TASK TO COMPLETE
Transcribe all the entries word for word, omitting any pictures they contain.

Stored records

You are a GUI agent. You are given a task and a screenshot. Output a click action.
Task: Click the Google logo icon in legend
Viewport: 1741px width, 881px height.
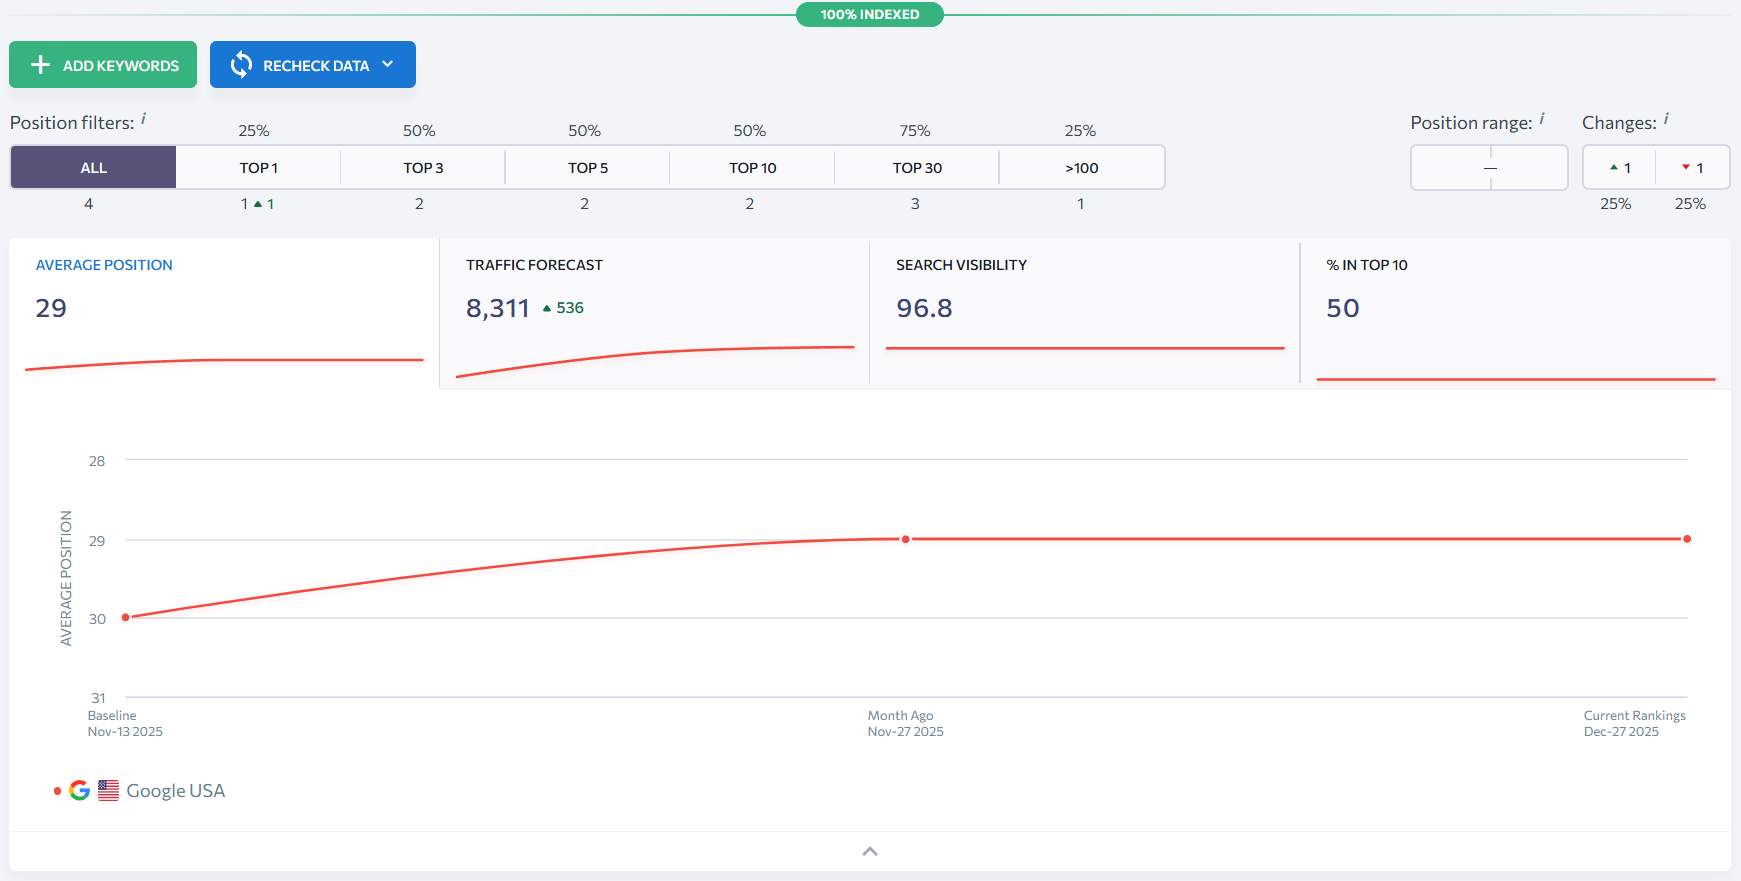[80, 791]
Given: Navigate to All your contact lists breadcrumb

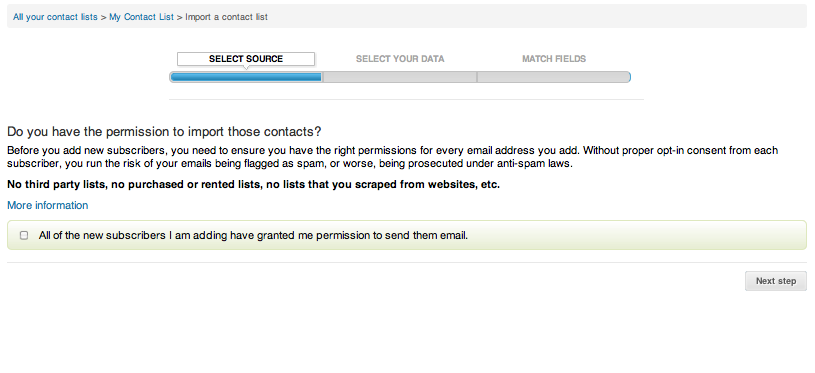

EXERCISE RESPONSE
You are a GUI agent. You are given a task and a screenshot. Output a click action.
Task: Click the Google logo icon in legend
Viewport: 1741px width, 881px height.
[80, 791]
Given: Navigate to All your contact lists breadcrumb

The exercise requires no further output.